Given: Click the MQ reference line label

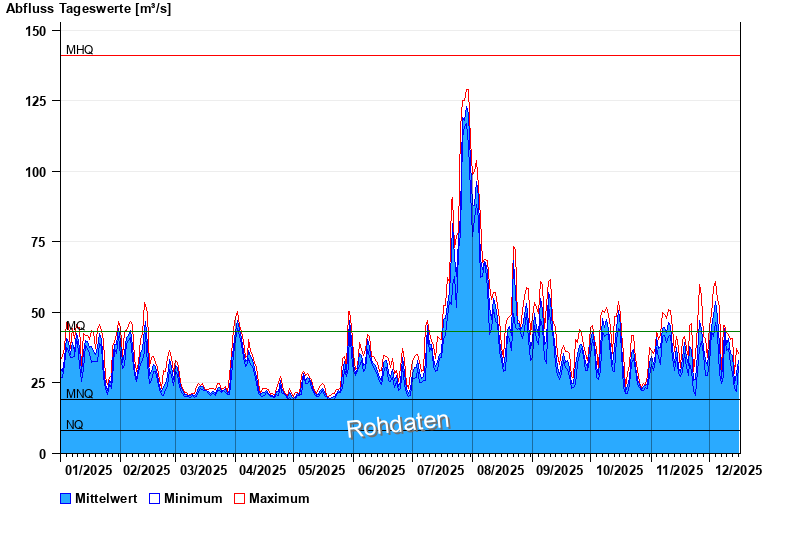Looking at the screenshot, I should coord(76,326).
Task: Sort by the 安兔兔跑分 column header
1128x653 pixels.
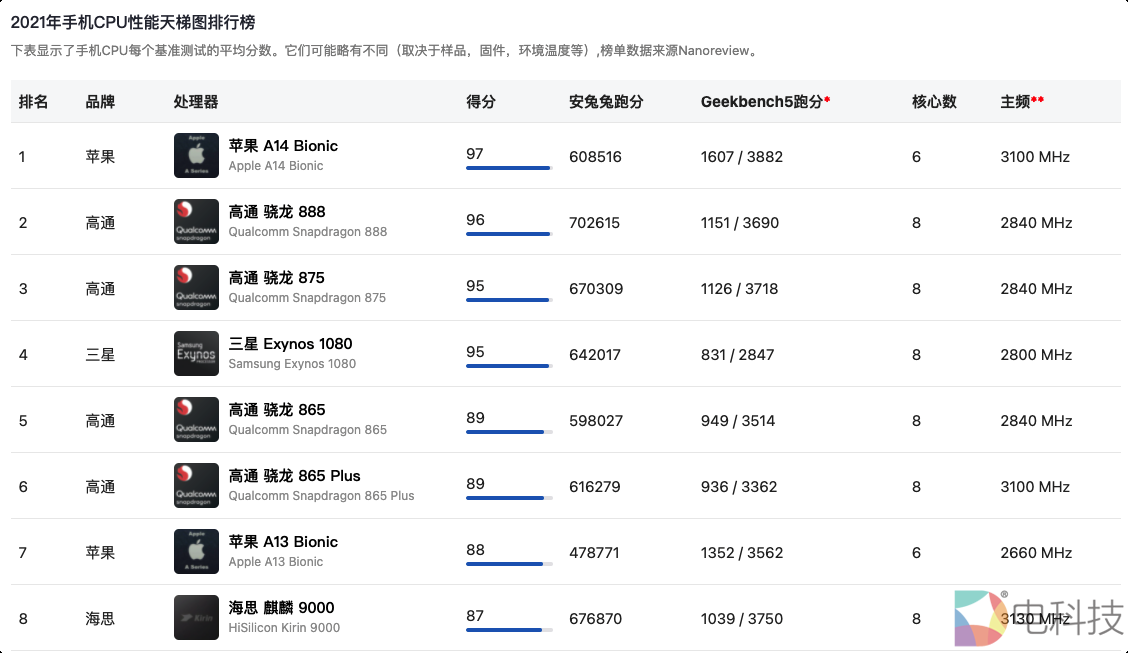Action: tap(606, 102)
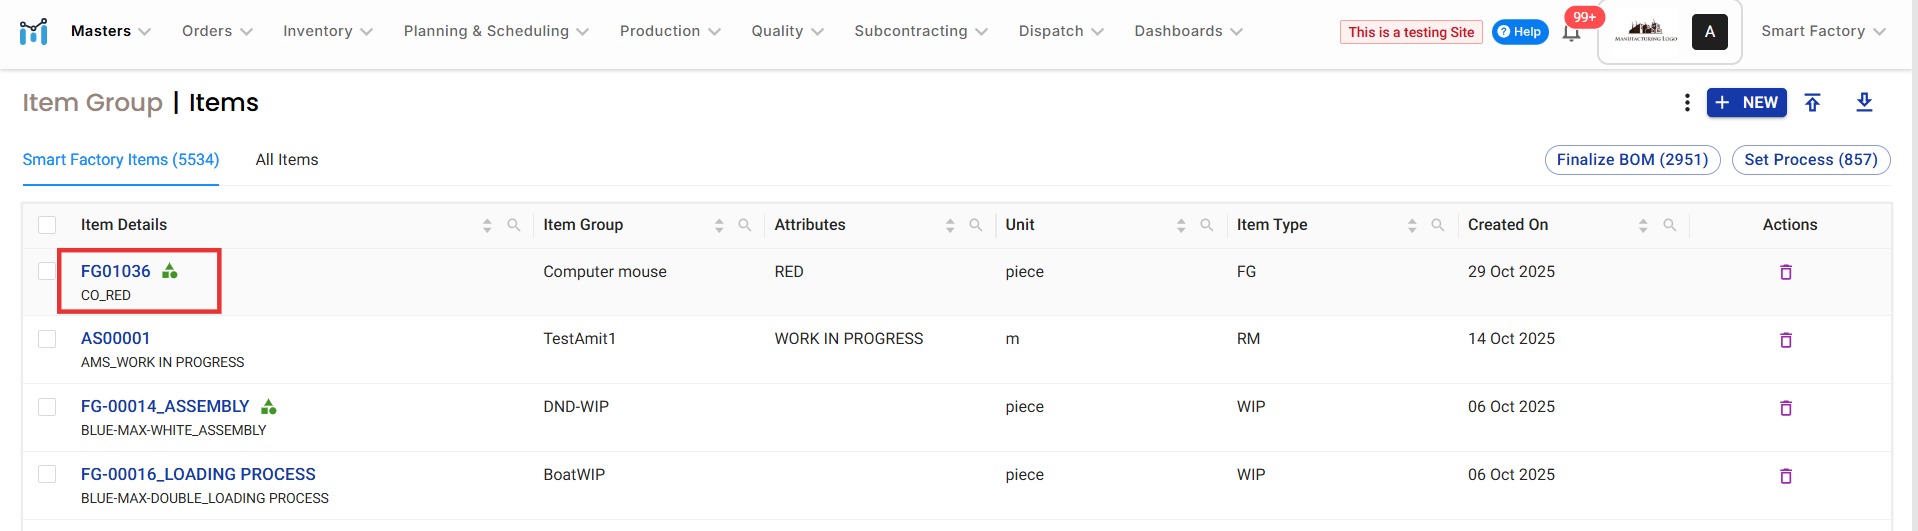Delete the AS00001 item row
1918x531 pixels.
click(x=1786, y=340)
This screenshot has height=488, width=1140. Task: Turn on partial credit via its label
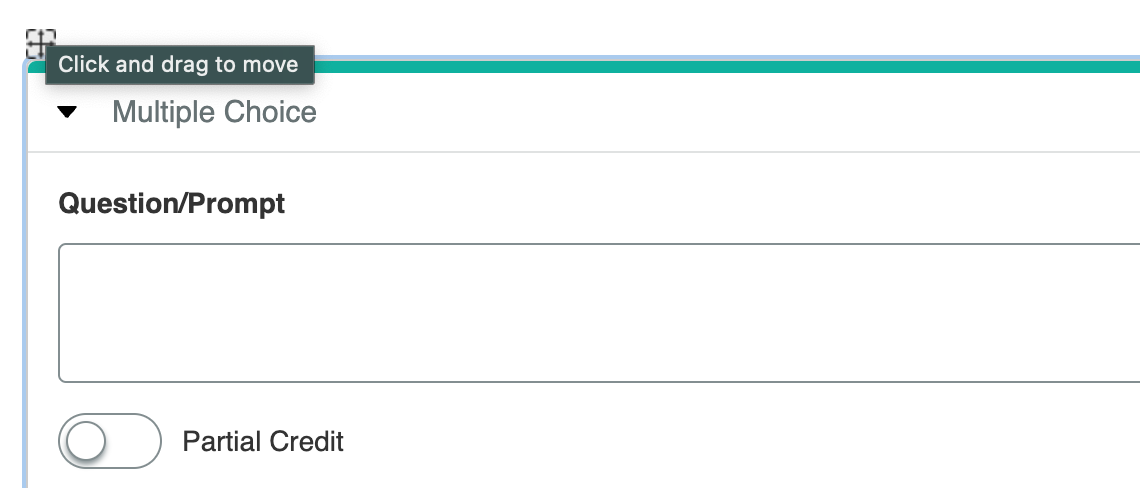pos(263,441)
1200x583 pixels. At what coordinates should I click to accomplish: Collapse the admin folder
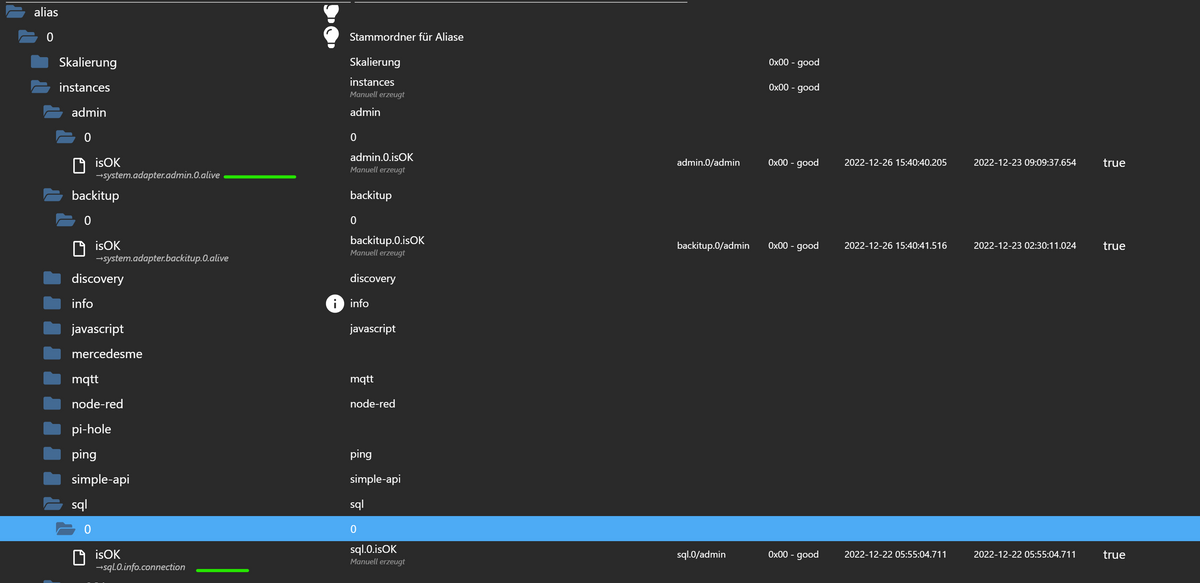(x=53, y=112)
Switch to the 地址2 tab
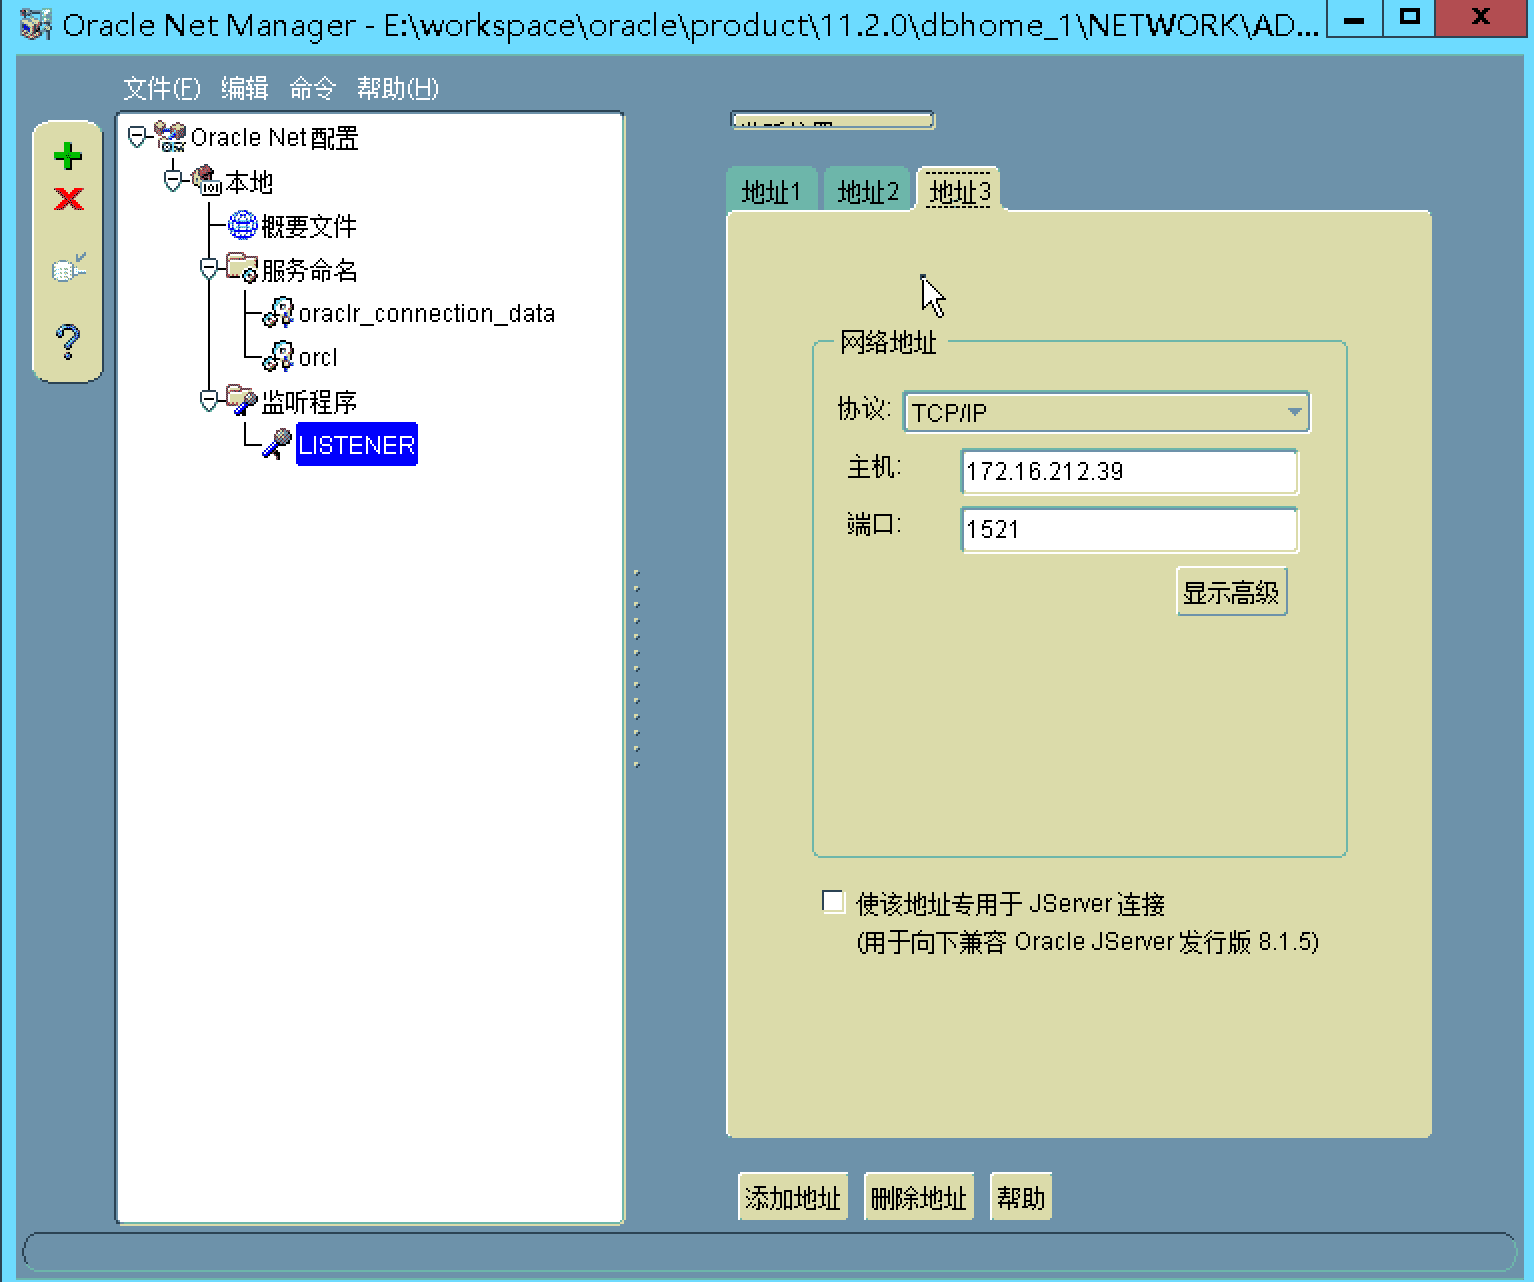This screenshot has width=1534, height=1282. pos(867,191)
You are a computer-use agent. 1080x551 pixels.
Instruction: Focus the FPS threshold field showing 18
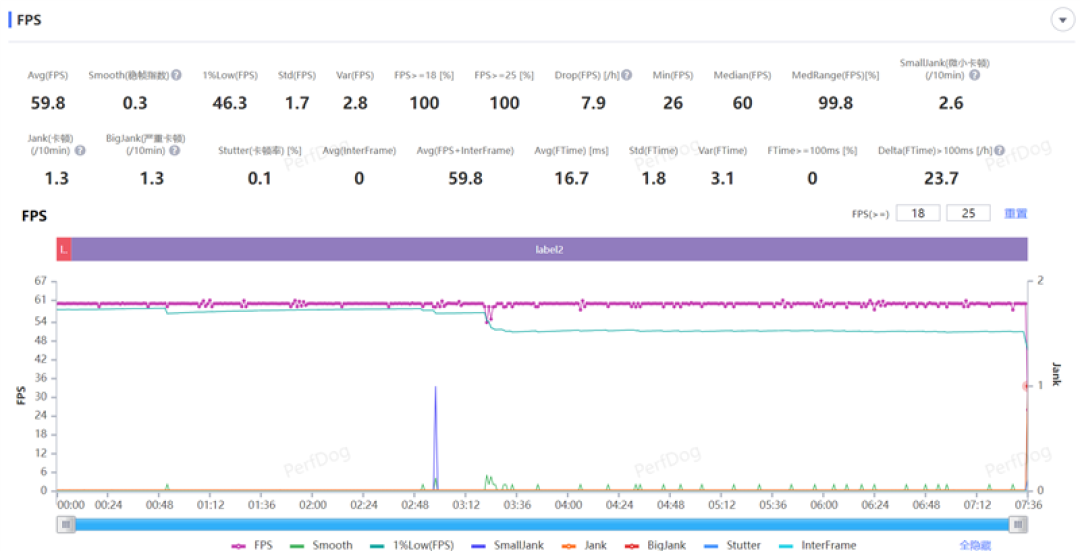(918, 214)
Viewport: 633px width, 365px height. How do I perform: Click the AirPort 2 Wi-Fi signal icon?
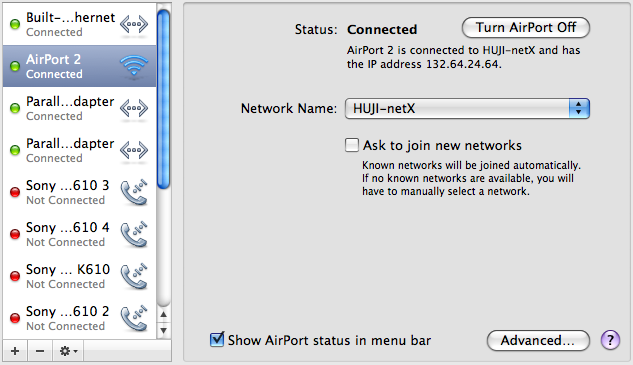click(x=134, y=65)
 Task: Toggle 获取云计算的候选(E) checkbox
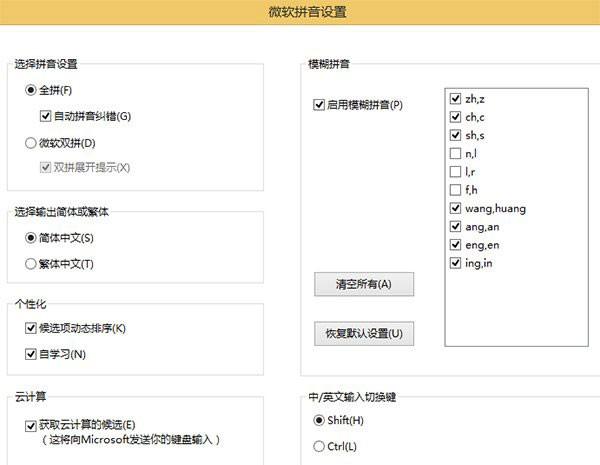30,425
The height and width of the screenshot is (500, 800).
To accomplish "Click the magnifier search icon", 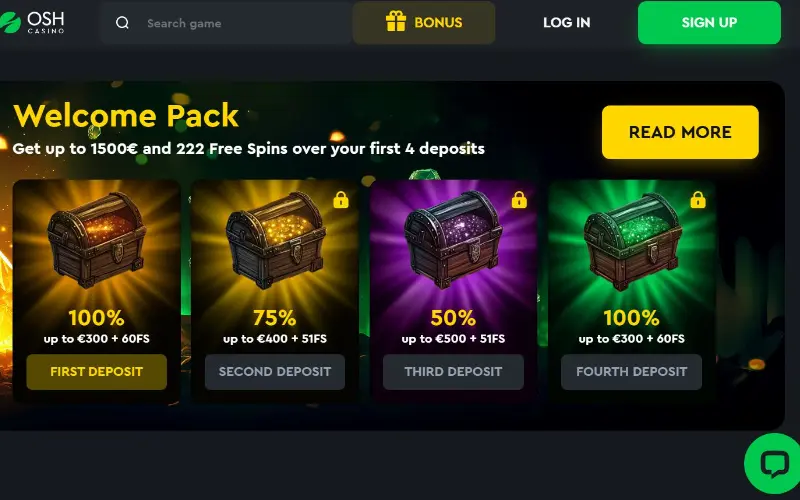I will coord(122,23).
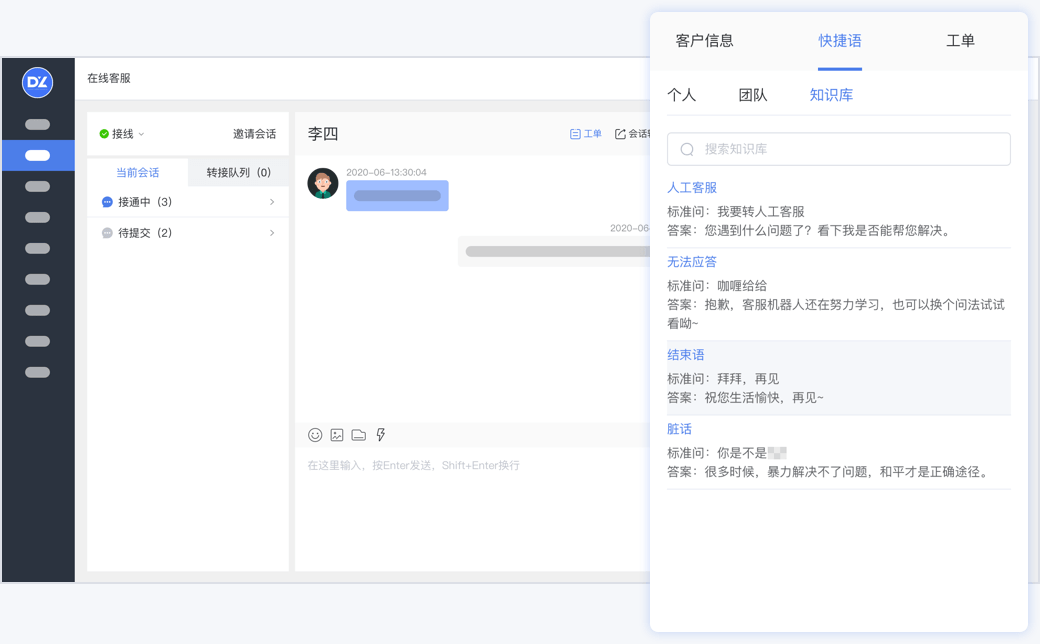Click the image upload icon in chat toolbar

click(337, 435)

#####

▶ _WORK TO COMPLETE_
Retype exactly. Include each line from the start of the material through the line holding "You are a computer-use", and leave the pictures out.

▶ _RESPONSE_
Given: Click the MQ reference line label

Looking at the screenshot, I should coord(76,326).
Task: Sort by the 安兔兔跑分 column header
1128x653 pixels.
Action: tap(606, 102)
Delete the AS00001 item row
1918x531 pixels.
click(x=1786, y=340)
This screenshot has height=488, width=1140. Task: Turn on partial credit via its label
pos(263,441)
1200x583 pixels. At what coordinates should I click to accomplish: Collapse the admin folder
(x=53, y=112)
Switch to the 地址2 tab
This screenshot has width=1534, height=1282. pos(867,191)
You are a computer-use agent. 1080x551 pixels.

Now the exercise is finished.